[Assignment] Please output exactly the lines from the one that holds "Instruction: Click the" through the final line of the data, and nothing else; leave out any pictures.

Screenshot grounding data:
**********
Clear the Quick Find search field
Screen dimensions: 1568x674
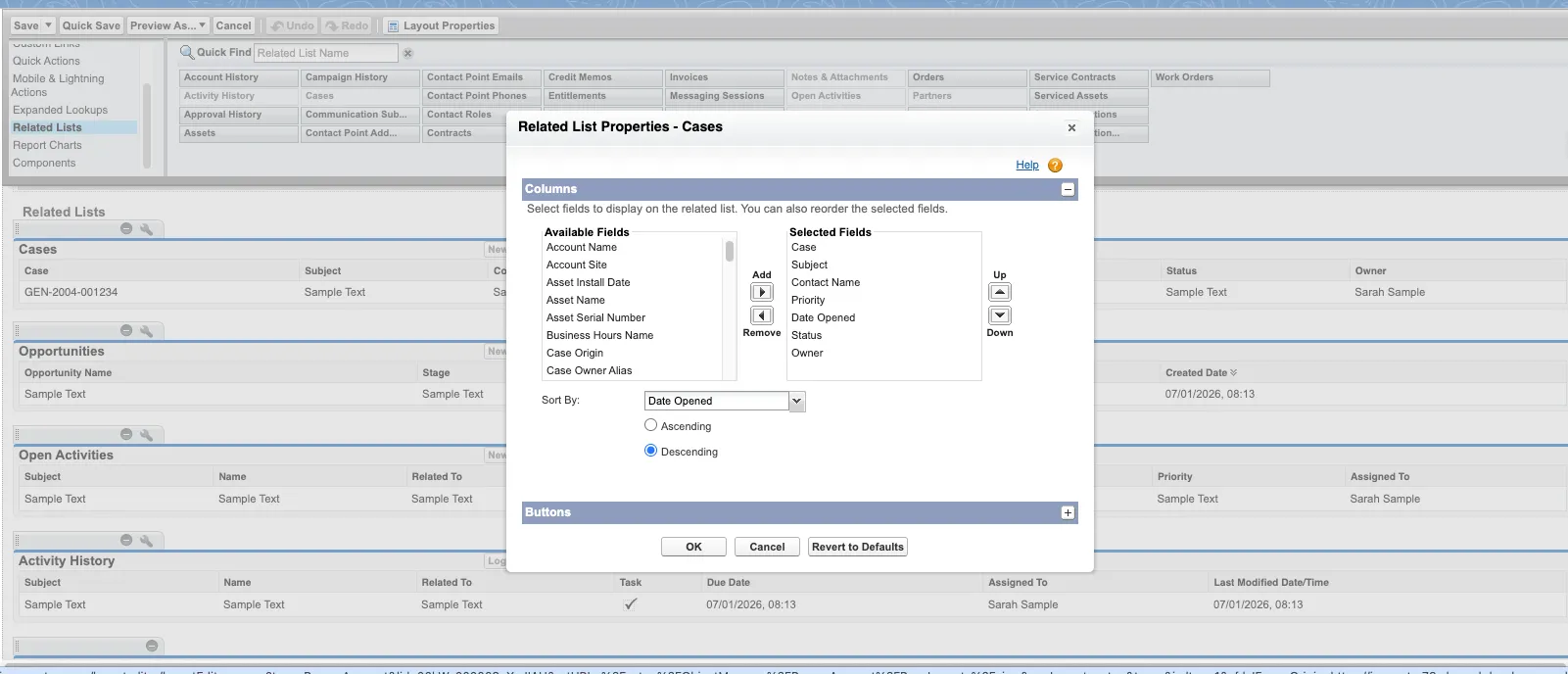tap(408, 53)
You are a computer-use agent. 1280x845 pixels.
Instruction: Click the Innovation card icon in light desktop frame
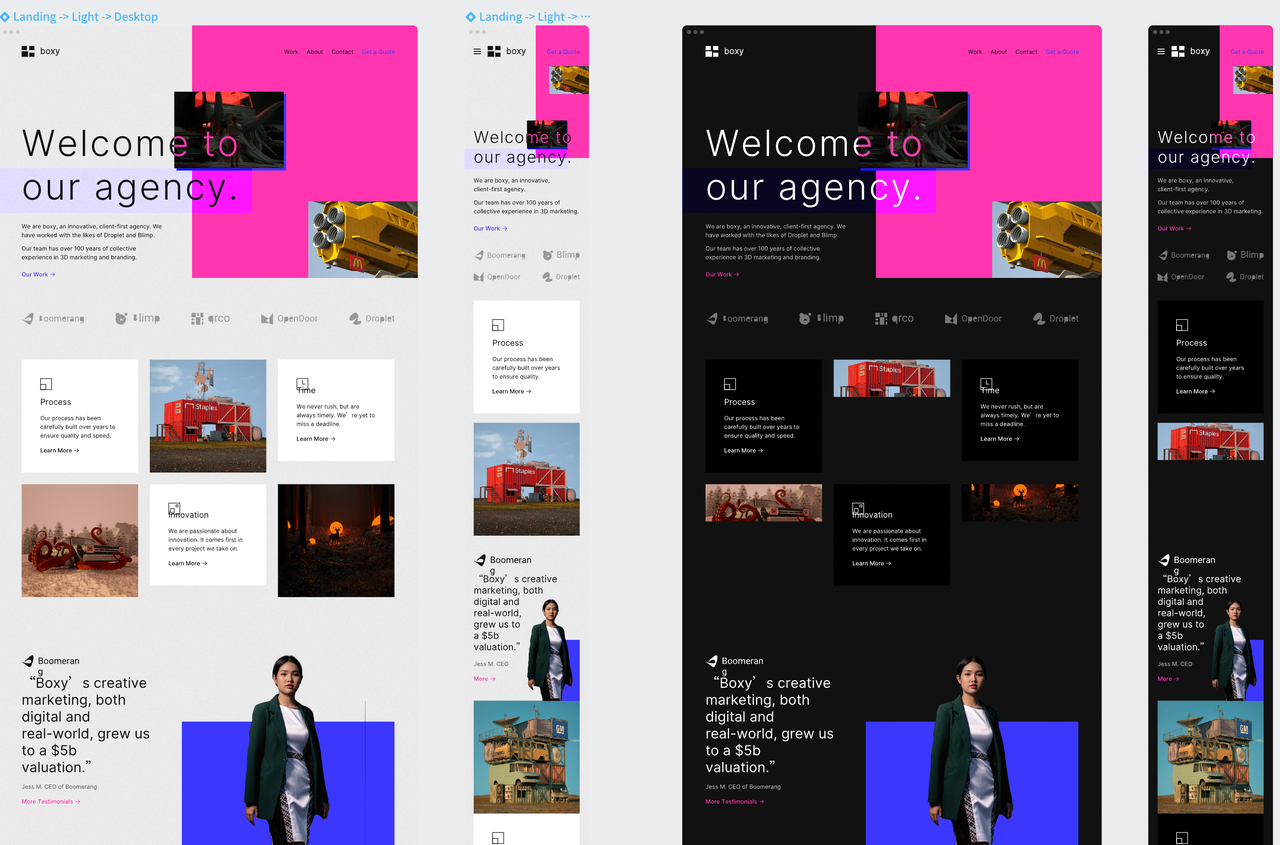[x=174, y=508]
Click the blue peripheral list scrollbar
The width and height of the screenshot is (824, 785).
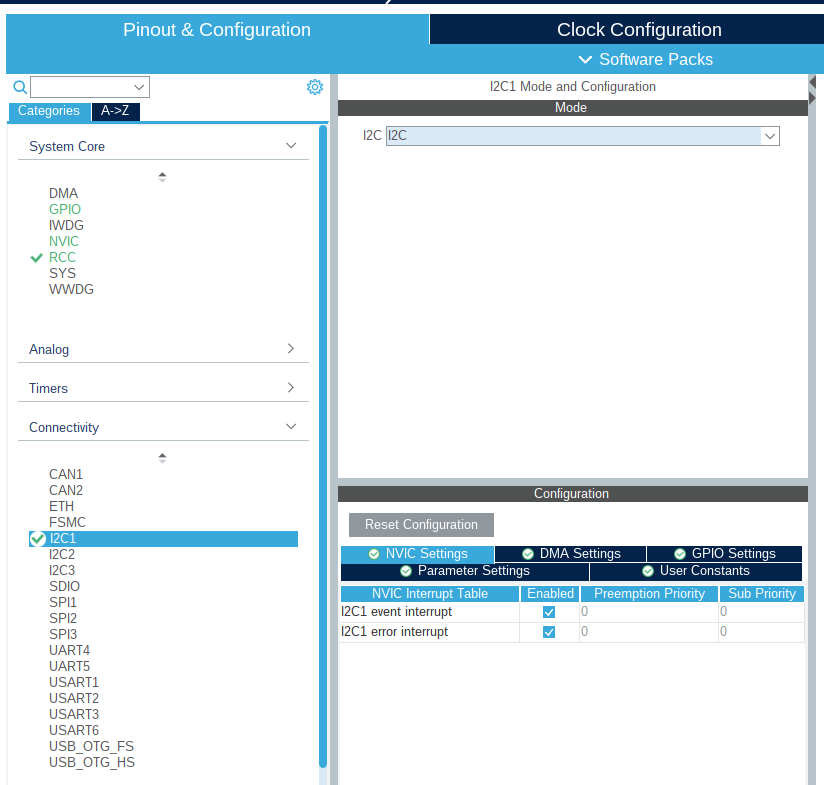click(x=323, y=440)
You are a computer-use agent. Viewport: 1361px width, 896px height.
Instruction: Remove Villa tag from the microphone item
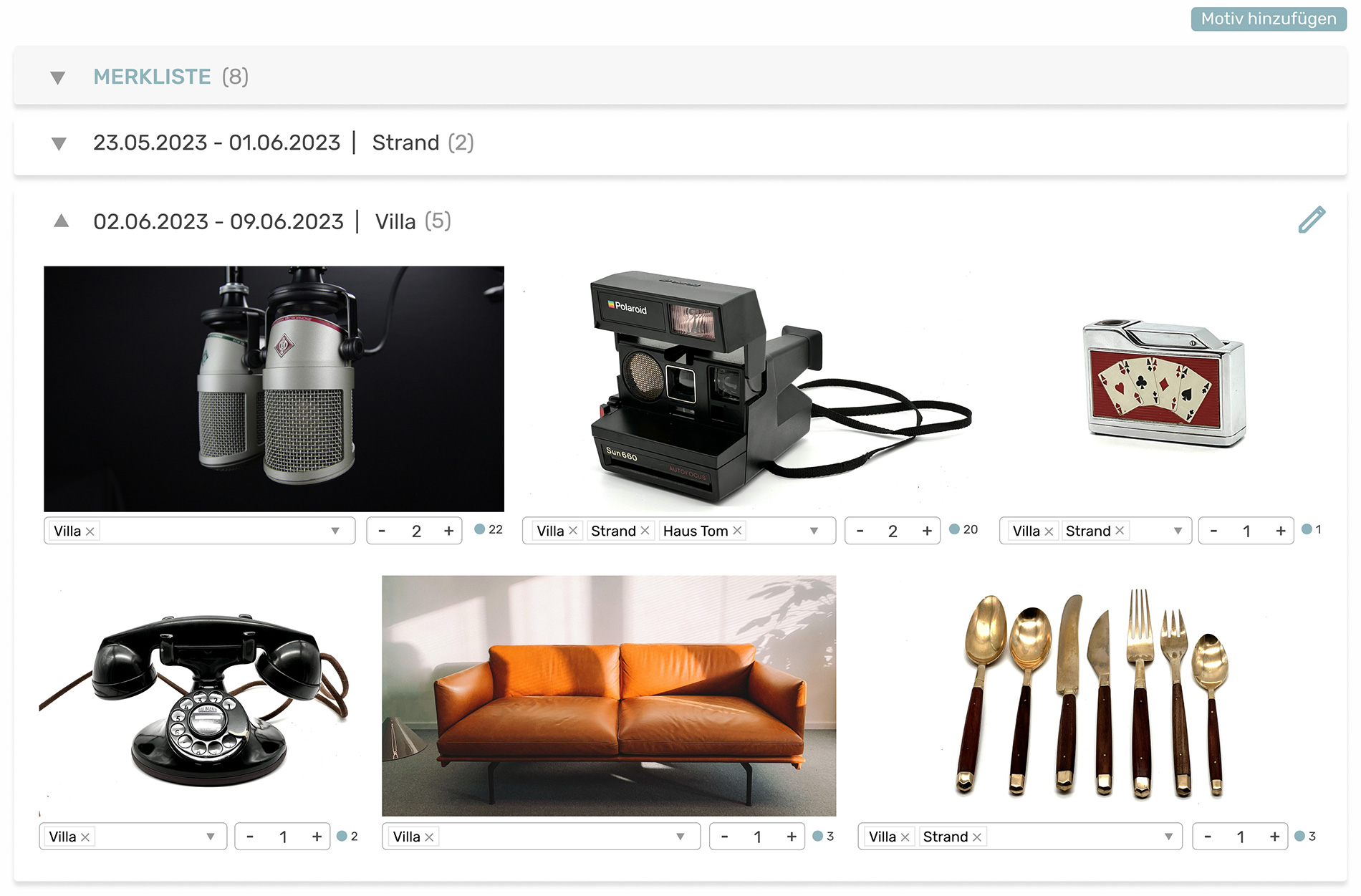pos(90,531)
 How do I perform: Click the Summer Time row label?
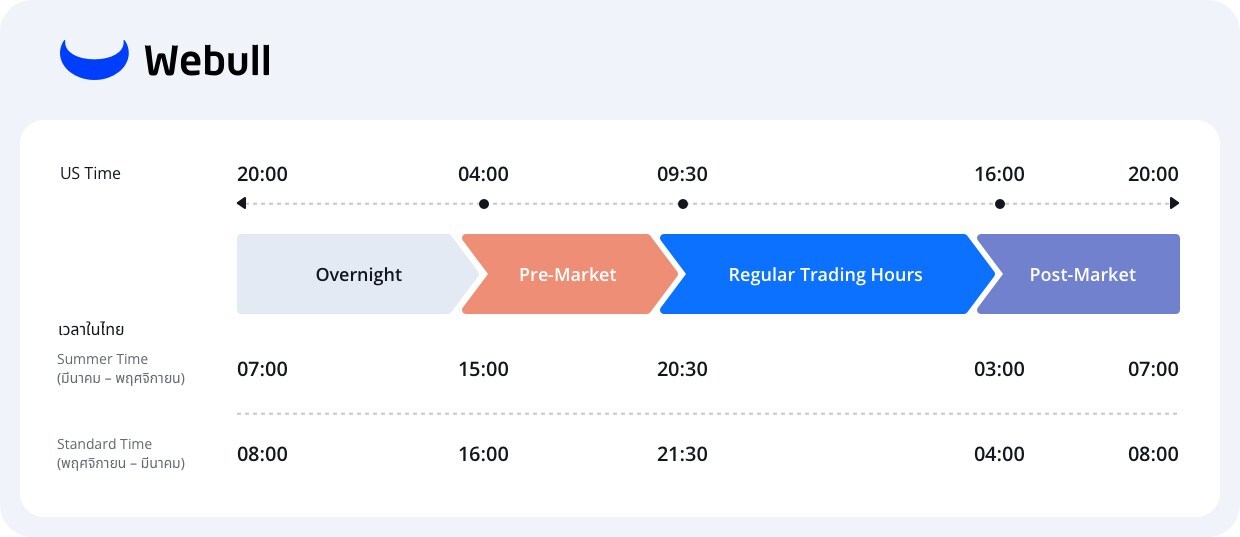tap(102, 359)
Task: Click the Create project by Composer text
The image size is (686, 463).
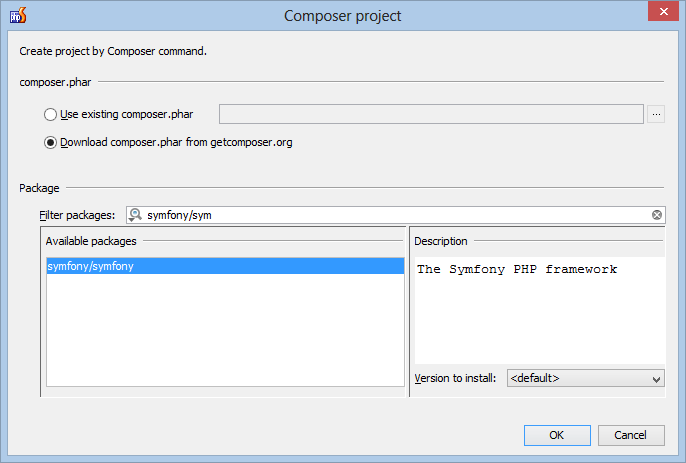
**********
[Answer for the task]
Instruction: Click the Innovation card icon in light desktop frame
[x=174, y=508]
Click the blue peripheral list scrollbar
The width and height of the screenshot is (824, 785).
click(x=323, y=440)
You are a computer-use agent. Viewport: 1361px width, 896px height.
Instruction: Remove Villa tag from the microphone item
pos(90,531)
 How do I perform: Click the Summer Time row label?
tap(102, 359)
Task: Click the Create project by Composer text
The image size is (686, 463).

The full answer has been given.